Mustafa Önder

Mustafa Önder

Mail: mustafaonder@turkgun.com

Siyasi ve dinî ahlaksızlar!

Tabii bir afetten siyasi nema çıkarmak, şuursuzluk ve halk düşmanlığıdır...

Millet olarak sımsıkı kenetlenip yardımlaşacağımız saatlerde, üstelik de yalan söyleyerek, İzmir’de Adalet Sarayı, Kaymakamlık ve Kızılay binalarının hasar gördüğünü ve boşaltıldığını söyleyip “Kendi binalarının güvenliğini sağlayamayan devlet, vatandaşın canını nasıl koruyacak?” mesajı atan husumet, hangi şeytaniliğin kölesidir?

21 yıldır İzmir Büyükşehir Belediyesini elinde bulunduran Y-CHP, bugüne kadar İzmir için hangi projeyi üretmiş, İzmir’i “hormonlu büyük köy” olmaktan kurtarabilmiş midir?

Deprem bölgesi bir şehre onlarca katlı gökdelen ruhsatını mahalle muhtarları mı verdi?

Y-CHP’li Tekin’in afet üzerinden devlet düşmanlığını izah etmek mümkün değildir...

Bu açıklama iftira, kin ve husumet doludur, halka umutsuzluk aşılamak ve siyasi ahlaksızlıktır!

*

Bu cennet vatanın “Türk İzmir”i, solun, yobazlığın, trollerin istediği gibi oynayabileceği bir şehir değildir...

Kahpeliklerin yiğit Hasan Tahsinlerin ilk kurşunuyla “denize döküldüğü”, uygar Türkiye’nin temellerinin atıldığı, cesur, görgülü, hoşgörülü, demokrasi, hürriyet ve Atatürk âşığı güzel insanların şehridir...

Kilise ve sinagogla caminin, İslam ve cumhuriyetin kardeşliği ile özgürce bir arada yaşadığı kenttir...

Türk’ü, Kürt’ü, Rum’u, Yahudi’si, ecnebisi, Sünni’si, Alevi’siyle kardeşçe yaşadığı bir ilimizdir...
□ □ □ □ □ □ □
→ **Görev yönergesi**
Okuma metnine göre İzmir Büyükşehir Belediyesi kaç yıldır Y-CHP'nin elindedir?

→ **Satır listesi**
□ □ □ □ □ □ □
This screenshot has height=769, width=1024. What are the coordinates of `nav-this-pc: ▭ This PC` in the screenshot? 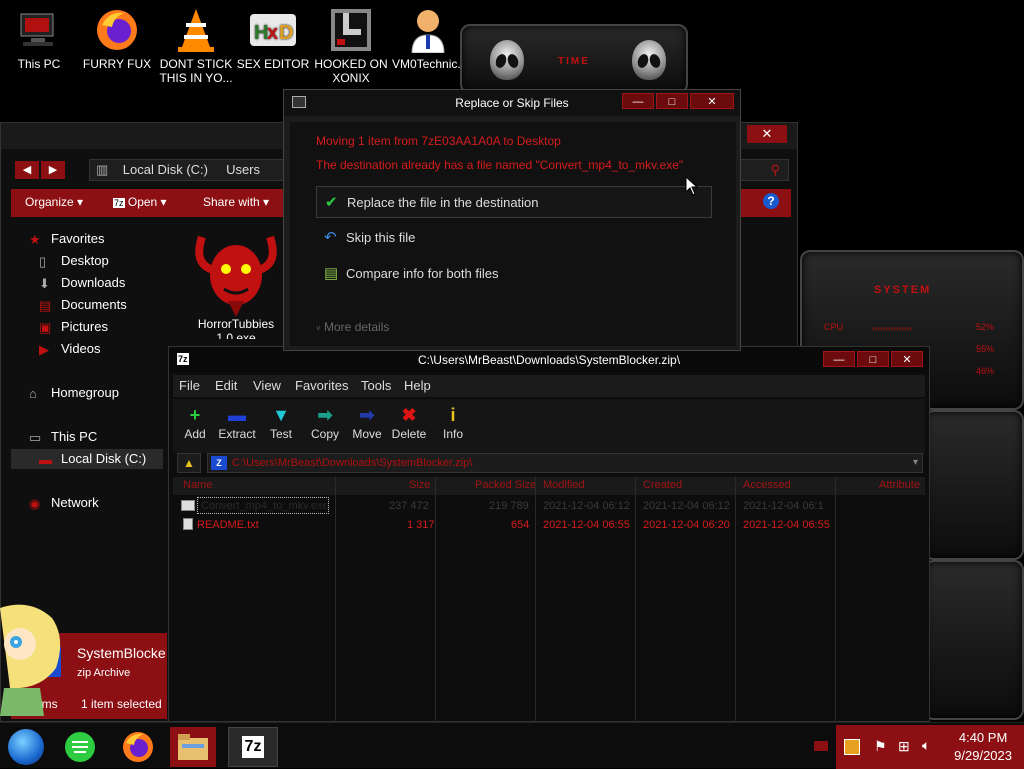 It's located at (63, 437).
□ □ □ □ □ □ □
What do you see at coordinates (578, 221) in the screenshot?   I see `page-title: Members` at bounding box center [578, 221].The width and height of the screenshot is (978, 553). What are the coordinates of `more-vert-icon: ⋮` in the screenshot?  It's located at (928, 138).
□ □ □ □ □ □ □
→ **Cevap alanı**
21 yıldır.